▸ **Try it**
Omit the pictures. Transcribe exactly the lines below, from the one with "Open Requests for Quotation gear menu" up to and including the last.

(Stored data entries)
- - -

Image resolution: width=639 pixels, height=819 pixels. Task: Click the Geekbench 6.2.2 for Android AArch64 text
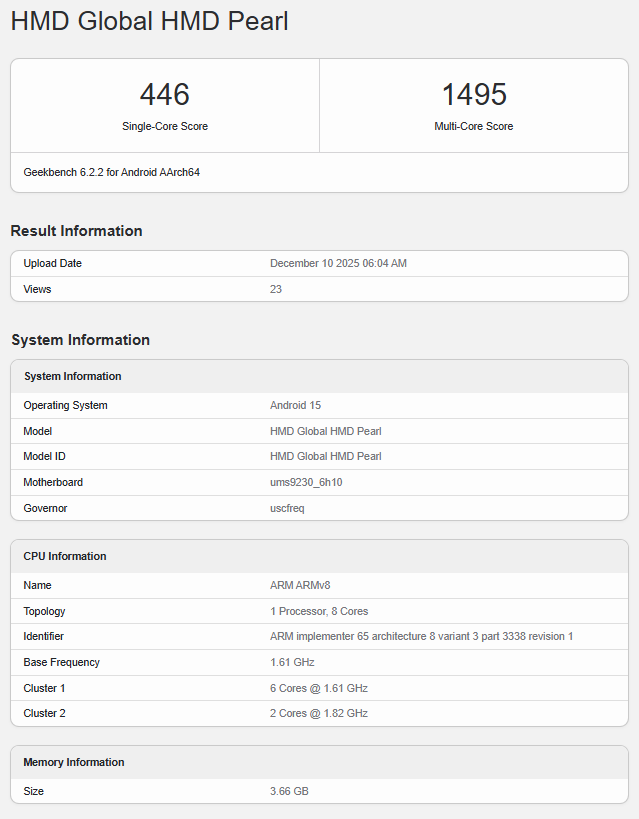click(112, 172)
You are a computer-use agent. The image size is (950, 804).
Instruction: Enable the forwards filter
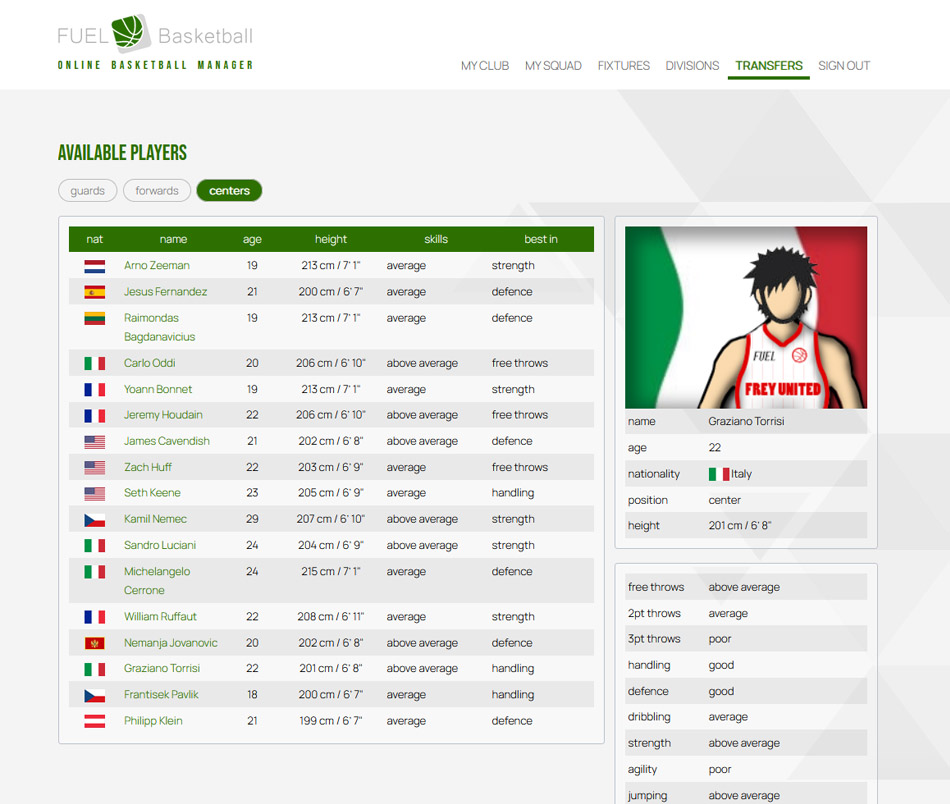(x=156, y=190)
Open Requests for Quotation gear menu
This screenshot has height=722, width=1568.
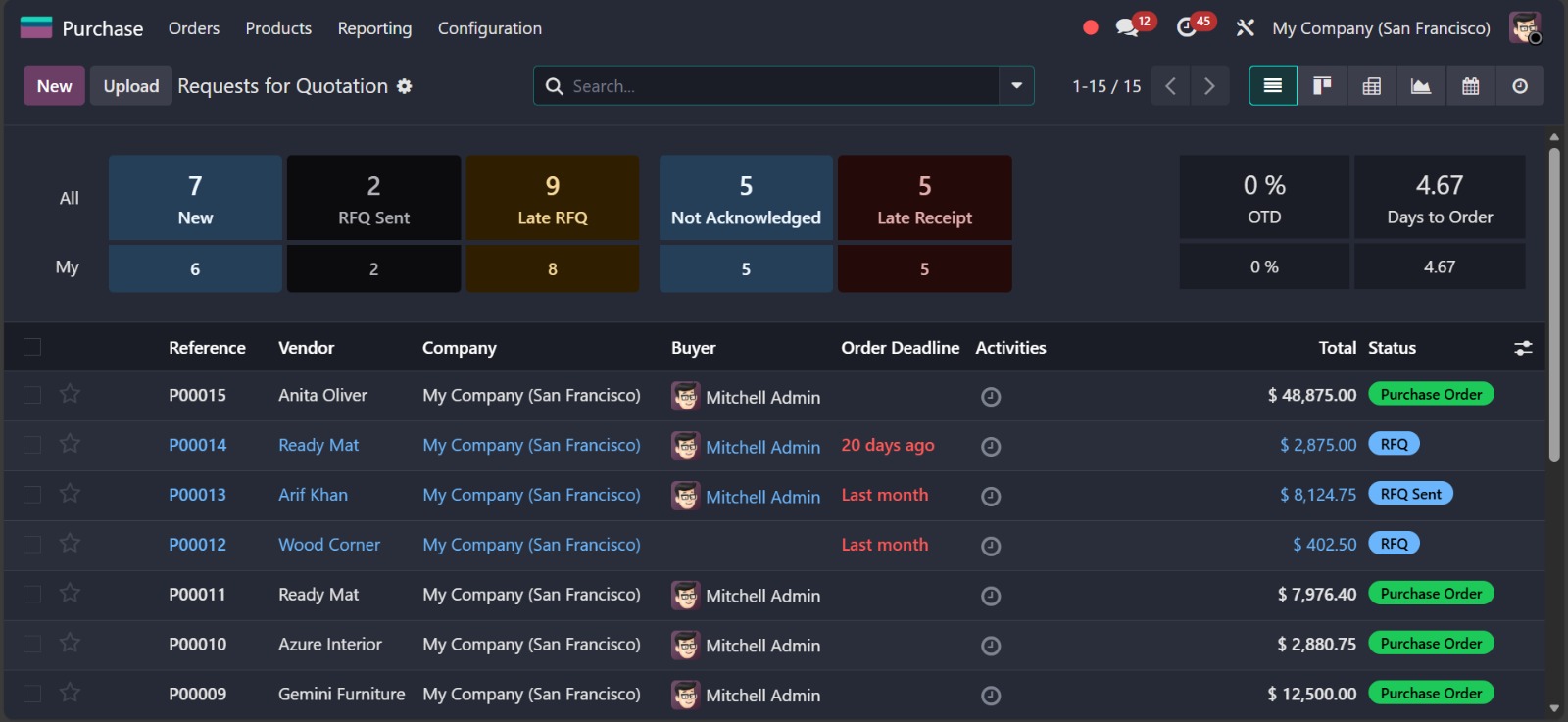pyautogui.click(x=404, y=86)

- - -

▸ **Response to the task**
Open Requests for Quotation gear menu
This screenshot has height=722, width=1568.
pyautogui.click(x=404, y=86)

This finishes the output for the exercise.